Un Beau Ténébreux
Inspiré du roman de Julien Gracq
Un Beau Ténébreux est une composition mouvante de signes graphiques. En manipulant les éléments, le narrateur fait émerger de nouvelles images, transforme les sens, à la manière d’un graphiste qui agence typographies, formats et couleurs pour construire un visuel. Il donne des clés de lecture et de narration du poème qui se joue, comme une traversée poétique et métaphorique de la pièce. L’ensemble de la scénographie joue de ce qui est montré, masqué, dévoilé, écrit ou suggéré. C’est une proposition de voyage de la réalité au rêve, de l’objet physique du livre aux images mentales qui découlent d’un jeu d’évocations.
La question spectaculaire, chez Louisa Cerclé, est atypique. C’est l’action d’une personne qui a formé son regard au travers des arts graphiques. C’est regarder la question du thème et de la narration depuis le camp des signes, et non pas, comme usuellement au théâtre, depuis le camp du sens et des intentions. Ici le spectacle est une composition de la scène entreprise à la manière d’une composition de la page. Et même plus, c’est une composition de narration à la marge, comme si l’on suivait le fil des notes de bas de page, plutôt que celui du récit. La linéarité n’est pas de mise. Si les éléments constitutifs du spectacle sont bien tirés, — avec un respect scrupuleux de leur nature —, du roman éponyme de Julien Gracq, ils n’en suivent pas l’enchainement narratif. Nous traversons plusieurs fois le roman, à travers ses signes, qui sont agencés dans une autre règle du jeu que celle de la récitation. L’histoire est libérée de son discours. Le spectacle ne vient pas illustrer l’oeuvre dont il s’émancipe, mais vient en proposer une autre expérience sensible. La présence de l’artiste, actionnant les objets sur la scène, ressemble à celle de la main d’un graphiste qui vient recomposer l’image sur la page. Les images choisies, comme une réminiscence de lecture personnelle, sont manipulées sous nos yeux, et recouvrent leur statut d’objet. Le regard du spectateur se voit proposer une grande liberté de rythme et de mouvement dans son attention aux choses. Un temps déconnecté, qui est plus naturel à la contemplation des oeuvres graphiques qu’à celle du théâtre. Parfois, lorsque nous lisons, nos yeux se détachent un moment du livre pour se poser à l’horizon, palper la couverture, la tranche, songer… Gaël Leveugle
Le tracé figurant le terrain est utilisé comme le point de départ de la composition de l’espace par les différents objets ; comme le graphiste utilise une grille pour mettre en page un livre ou une affiche.

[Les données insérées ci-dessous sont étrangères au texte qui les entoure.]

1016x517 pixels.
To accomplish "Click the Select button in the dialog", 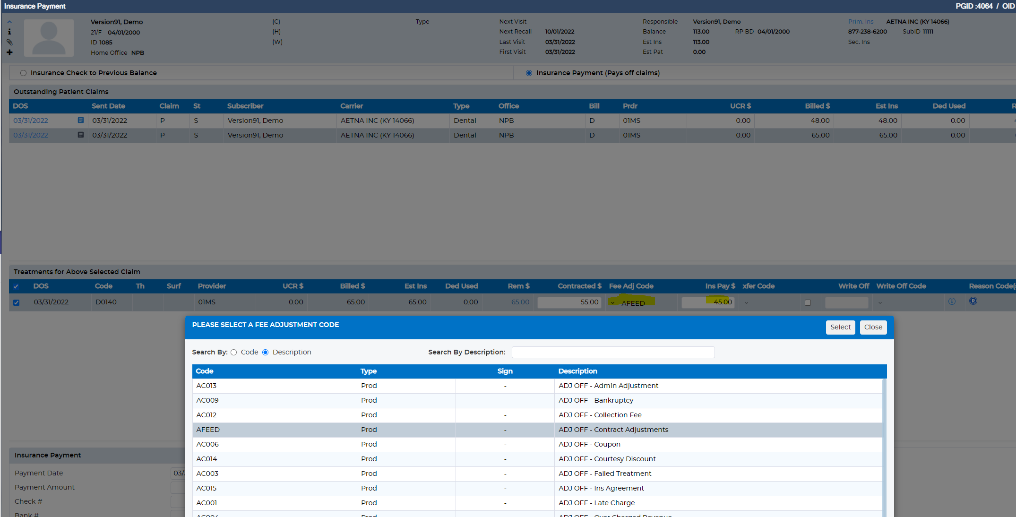I will pos(840,327).
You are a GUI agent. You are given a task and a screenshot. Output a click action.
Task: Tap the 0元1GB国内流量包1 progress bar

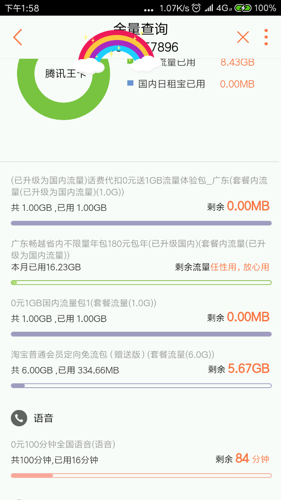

La compagnie souhaite développer son travail de création hors des salles de théâtre pour aller à la rencontre de spectateur·ices dont les usages et les habitudes se situent en d’autres lieux, ceci afin de valoriser une pluralité d’expériences et de susciter des réceptions esthétiques singulières.
Cette déterritorialisation scénique, entendue comme le déplacement de la représentation hors de son milieu habituel vers un lieu différent à recontextualiser, permet d’actualiser le spectacle en le replaçant dans le réel. Le choix attentif du lieu de la représentation veille à ce qu’il soit un fil dans la tresse du spectacle, que son empreinte visuelle et imaginaire se déploie, fasse écho, ou contraste à ce qui se joue toujours dans une relation plus analogique que logique.
Par ce nouveau rapport de mise-au-réel, il est permis à celui-ci de s’enrichir, de s’accroître, de changer au contact avec ces nouveau·elles spectateur·ices, peu coutumier·es des théâtres, ayant en leur possession une attention différente.